Goal of the exercise = Which lines in the listing below contain "badge" with its case matched exactly? Copy each such line in full.

Exercise materials =
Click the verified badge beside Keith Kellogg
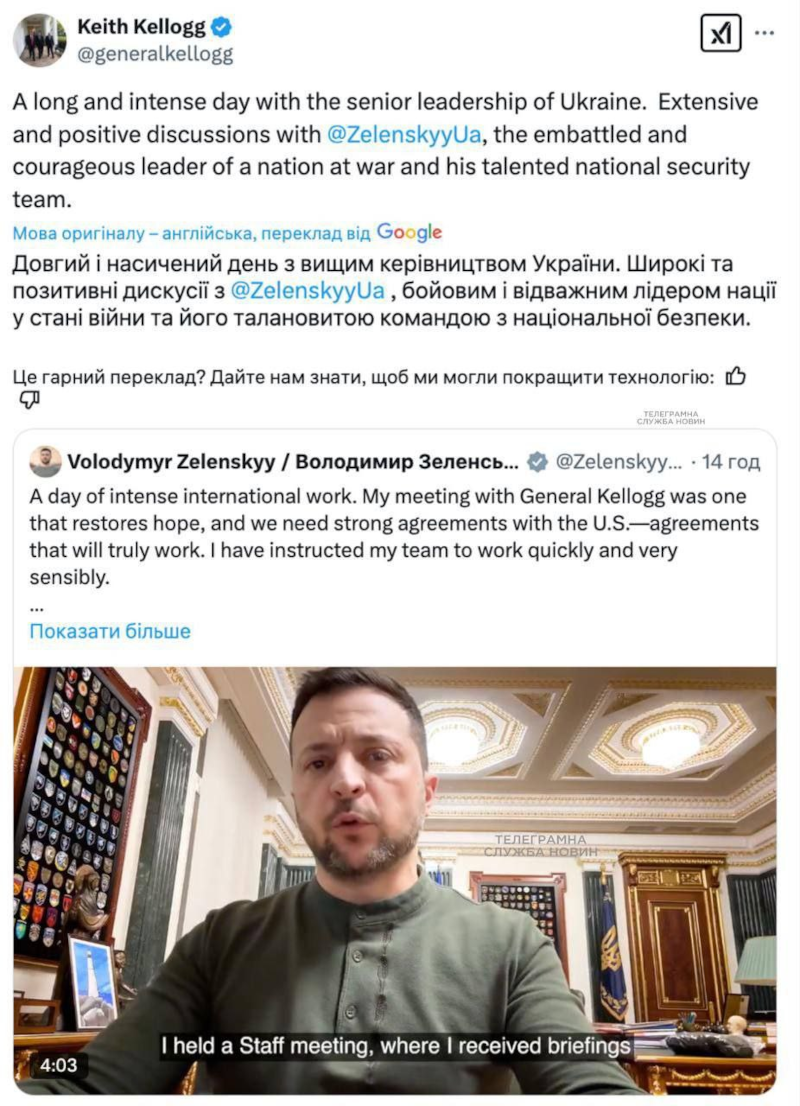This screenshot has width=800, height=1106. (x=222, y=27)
==
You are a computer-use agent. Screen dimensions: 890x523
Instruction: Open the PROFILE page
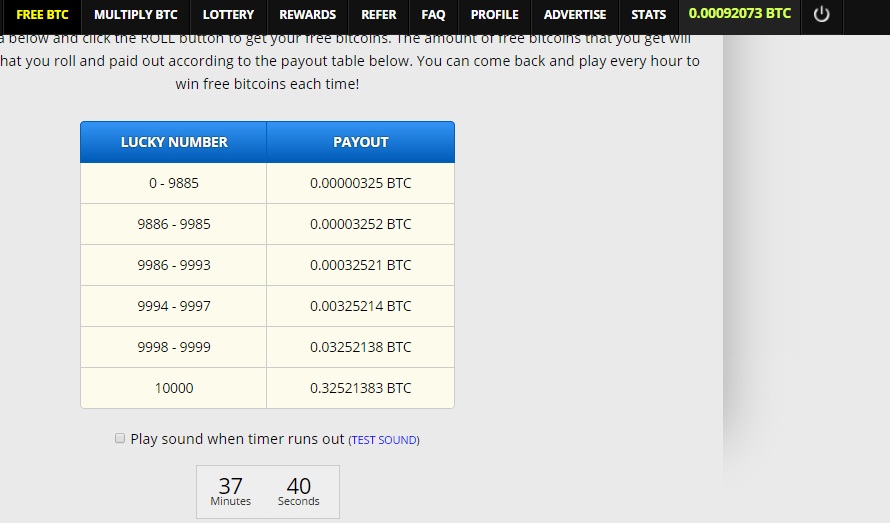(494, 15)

Finished task =
Click the verified badge beside Keith Kellogg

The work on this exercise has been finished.